Hello @miaeyaho
Update – Upon further review, have determined that Manipulate FASTQ
is NOT a good tool choice for this particular task (for technical reasons around how the tool is designed). The tool does not interpret the entire string as a “word”. Instead, the function performs a direct translation, per character. This is useful in other situations, but not for this one.
How it works: the first character in the “from” string is translated to the first character in the “to” string; the second translated to the second; etc.

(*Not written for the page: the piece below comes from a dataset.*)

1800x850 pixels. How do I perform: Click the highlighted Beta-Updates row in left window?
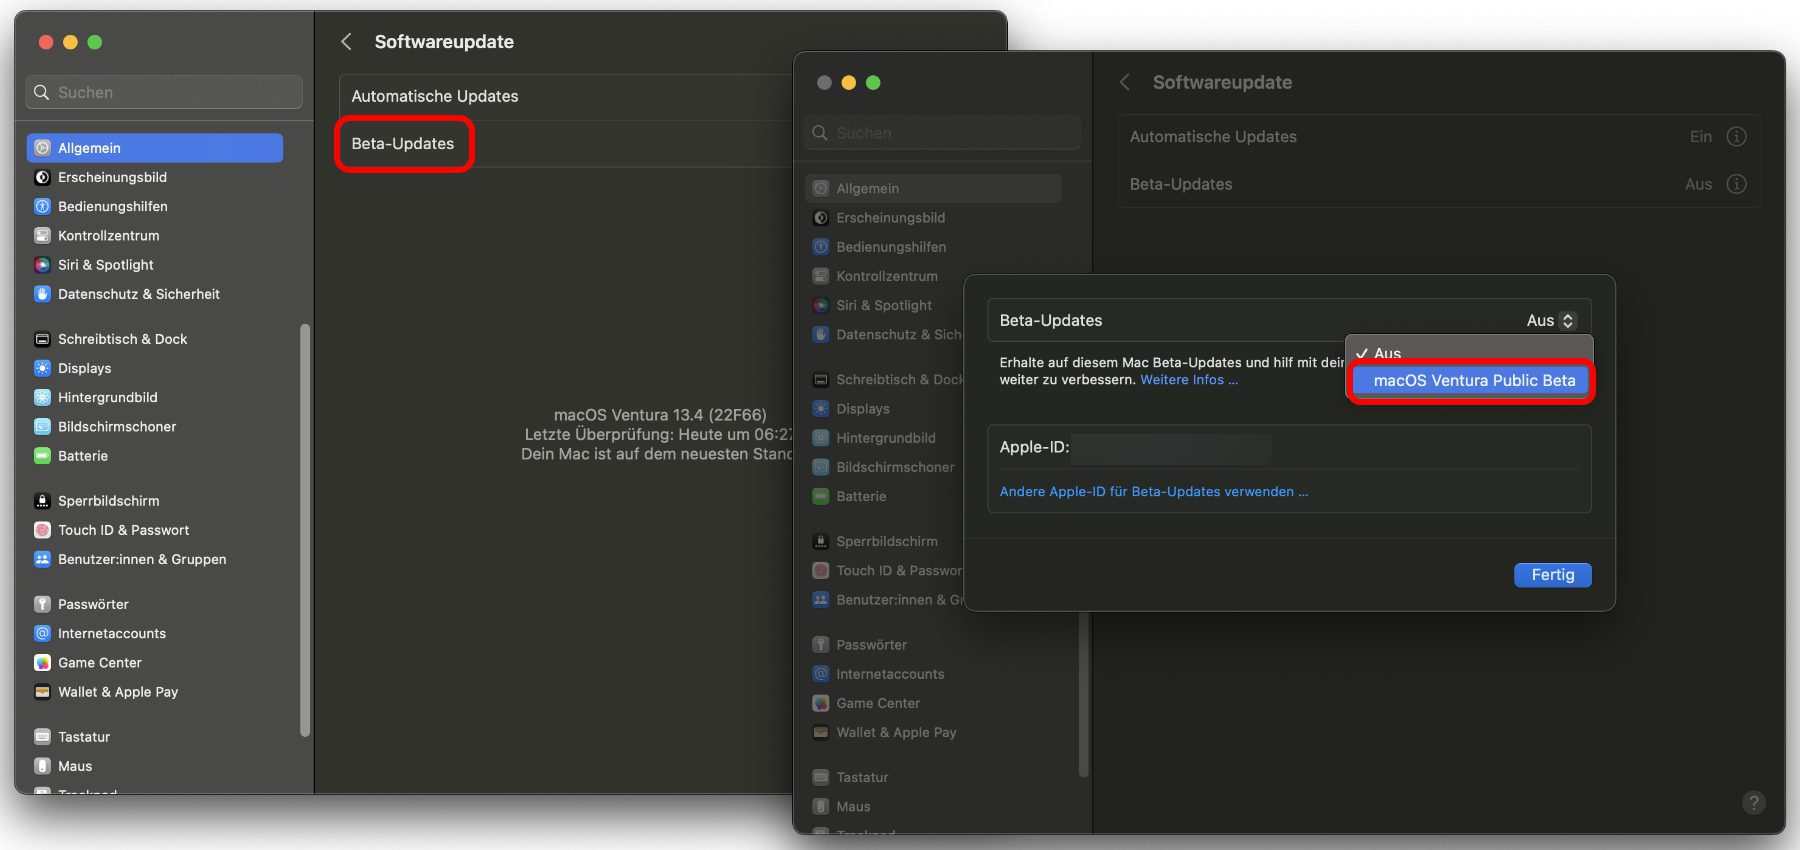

How this poorly impacts the result: All 1
characters will be translated to a 2
characters. Not just those following a /
. The /
is replaced by another /
.
Apologies, I should have tested this out first. Try Sed
as described in the other followup post. There is still likely a Python-version issue with the Manipulate FASTQ
tool at usegalaxy.eu … and it will be addressed … but even once that is done, don’t use this tool for /1
> /2
manipulation.
There are many ways/tools to “find/replace” data content, across datatypes, and the Sed
tool is one good choice. The “find” portion of the substitution function can be customized to fit any text characters, and the “replace” can also be fully customized. Other “find/replace” tools were created to make data substitution functions easier to perform – search the tool panel with the keyword “replace” to explore options if interested. Then test out your desired manipulation across the tools and see which produce the result you want – each act on data a little bit differently.
That said, sed
is worth learning how to use for many, even if just the simpler functions (like substations, aka s/find/replace/
. It is a common and stable command-line utility. The way it is used/interpreted in Galaxy is near exact to command-line usage. A web search will return many resources for sed
usage, examples, tutorials, tips&tricks, Q&A. There are also many “regular expression” syntax resources (including web forms where expressions can be “tested” as interpreted across several common utilities/scripting languages). Tool forms generally note which “type” of regular expression syntax is supported by the tool, along with basic syntax descriptions, examples, and link-outs to resources.
Yes, that would be a good tool choice. Incorrect, apologies! Everything below is WRONG for the original usage, but I’m leaving it posted since sometimes explaining what doesn’t work helps everyone to learn, discover and understand what will work, and importantly, why.
String translate the name/identifier. All reads in the file will be processed with the default “Match Reads” settings.
Screenshot:
Thanks!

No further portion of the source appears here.